CL – Sobre acusações de fraude em licitação, de usar documentos irregulares no procedimento e formação de quadrilha. E o que é que eu quero deixar para a população? Primeiro, que eu tive muito apoio positivo por parte dos amigos. Então agradeço de coração. E também às demais pessoas que procuraram a minha família a fim de saber como estava. 

RD – E a licitação?

CL – Eu fui acusado sobre a licitação do transporte escolar: de formar quadrilha à fraudar o procedimento com documentos falsos. Mas eu assumi a titularidade da Secretaria Municipal de Educação em junho de 2018 [e saiu em março de 2019, portanto ficou nove meses à frente da função]. Então quando entrei na secretaria a licitação já tinha ocorrido, e inclusive já havia ordem de serviço.

RD – E as modificações no contrato?

CL – Todas as modificações que existiram no contrato foram avalizadas pelo Poder Judiciário. Aponto como exemplo decisões no âmbito da Vara da Infância e Juventude e também na 1ª Vara da Fazenda Pública.

RD – E como foi o desdobramento dessa questão dentro do Poder Judiciário? 

CL – O que aconteceu? Houve uma licitação ordinária desde 2017 para contratação de serviços de transporte escolar. E optou-se pelo emergencial, porque é mais rápido. O procedimento seguiu normalmente e as propostas com melhores preços ganharam os lotes. Então eu não tive participação nem na licitação e sequer no início da execução dos serviços quando fora dada a ordem.

RD – E depois que você assumiu, qual era o seu papel nisso enquanto secretário?

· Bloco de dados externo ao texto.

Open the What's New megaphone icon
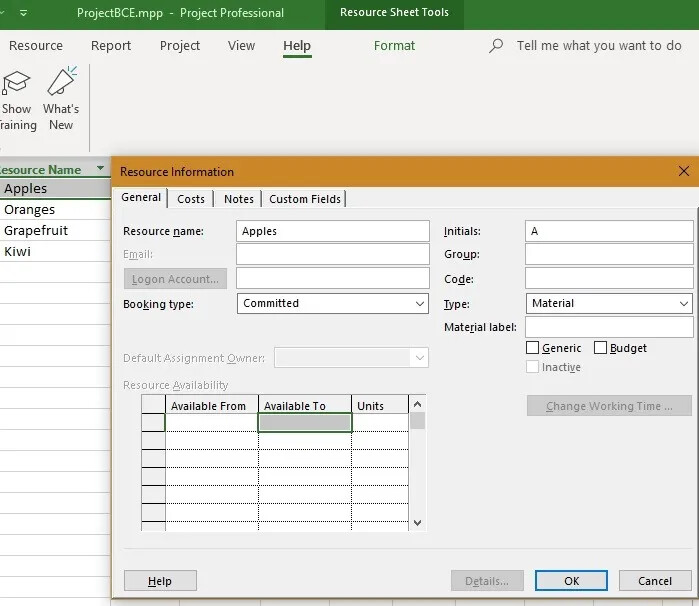This screenshot has height=606, width=699. pyautogui.click(x=62, y=81)
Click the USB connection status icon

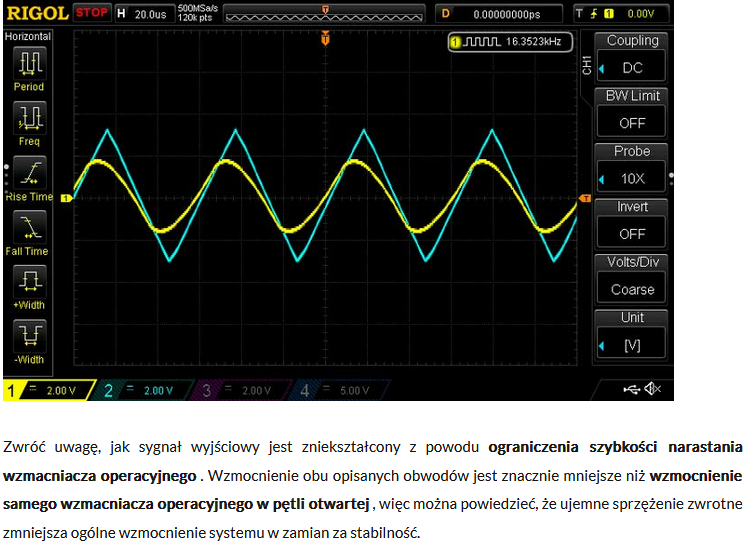coord(631,389)
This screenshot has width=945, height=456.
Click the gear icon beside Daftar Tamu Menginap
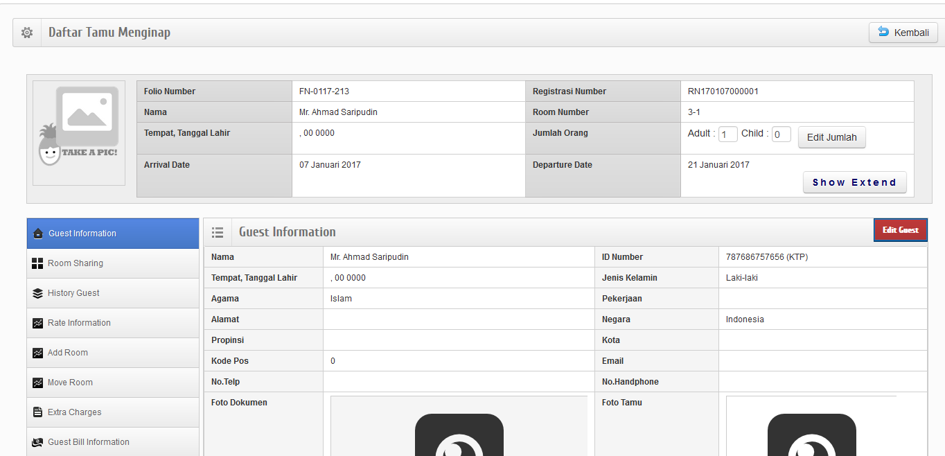[x=27, y=33]
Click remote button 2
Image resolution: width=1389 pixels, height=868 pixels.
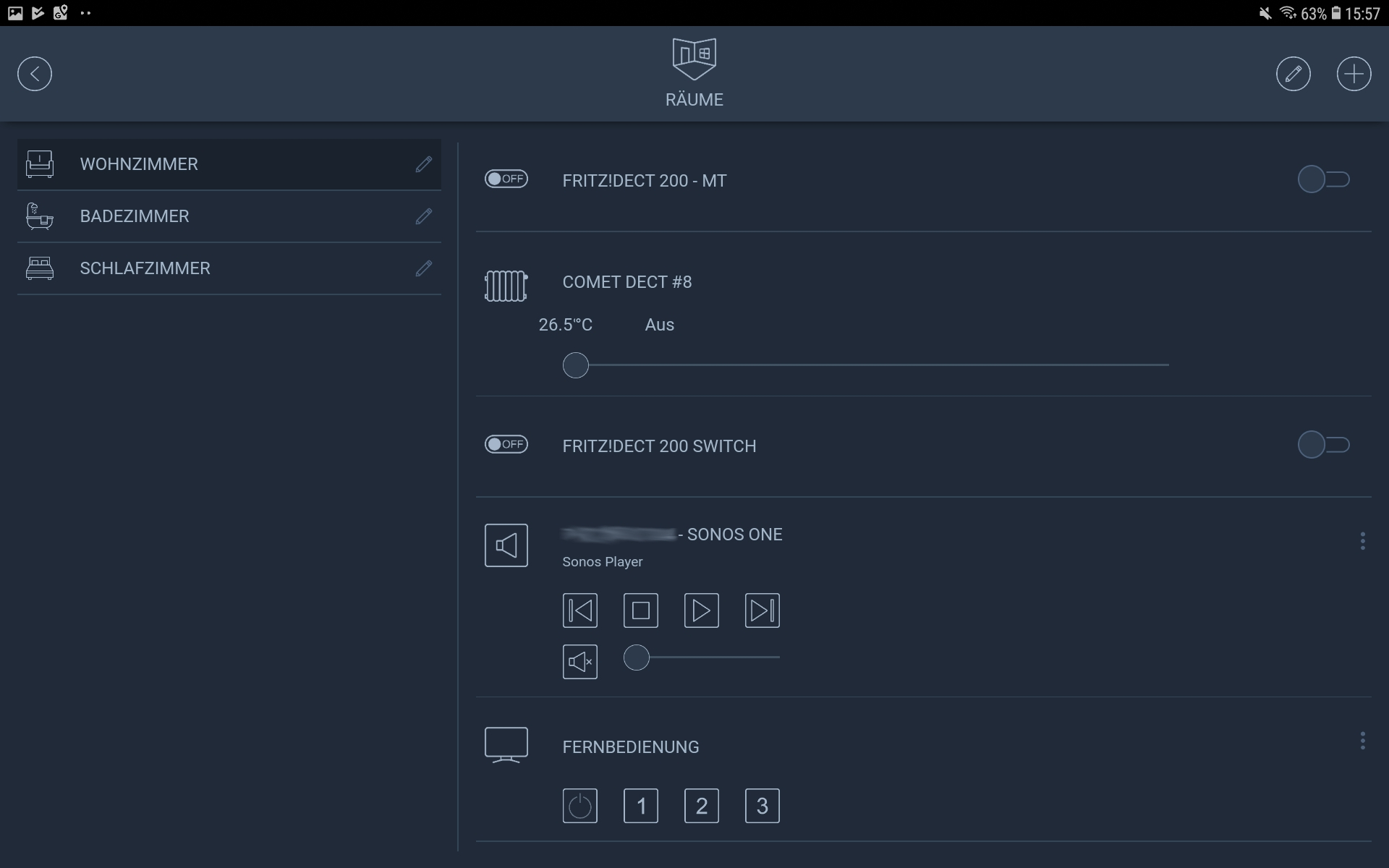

CL – Depois que assumi mandava fazer fiscalização, pagar de forma correta, e até os ôniibus sem cinto ou de maneira errada eram glosados os valores e assim foi. 

RD – Serviços de transporte terrestre e fluvial?

CL – São dois contratos diferentes. Fluvial tinha ligação com aquela primeira operação, e hoje, salvo me engano, já foi licitado pelo Governo do Estado. 

RD – O que há de errado nisso tudo, então?

CL – A coisa mais errada de tudo são as crianças fora de sala. E quando eu deixei a secretaria nós tínhamos mil crianças, praticamente, com problemas de ano letivo, de seis mil que são transportadas diariamente. Mas no caso deles era a questão fluvial que apresentava problemas. E me acusam sobre o contrato relacionado ao transporte terrestre, portanto não tenho nada a ver com com o contrato fluvial. Agora, o contrato sobre o transporte terreste funcionou muito bem até eu sair.

RD – Como foi no dia da operação?

CL – Foi tudo tranquilo. Não houve desrespeito nem abuso. Tudo normal. A única coisa anormal foi eu ter sido preso, já que vou provar, no fim das contas, a minha incocência sobre as acusações. 

RD – Ficou no Padinha?

CL – Sim, na triagem. E saí em cinco dias. 

RD – O senhor está tranquilo?

CL – Estou. Em relação ao episódio como um todo e também sobre as acusações. Primeiro porque, como já disse, quando entrei na secretaria a licitação já havia sido deflagrda e os serviços estavam sob execução. E quando precisamos modificar o contrato, a Justiça participou. Se eu tivesse feito tudo a toque de caixa e administrativamente, aí sim eu poderia ser acusado, e com razão, de benficiar “a” ou “b”. Então é isso: vou provar minha incocência, mas, enquanto isso, é preciso expor minha versão dos fatos.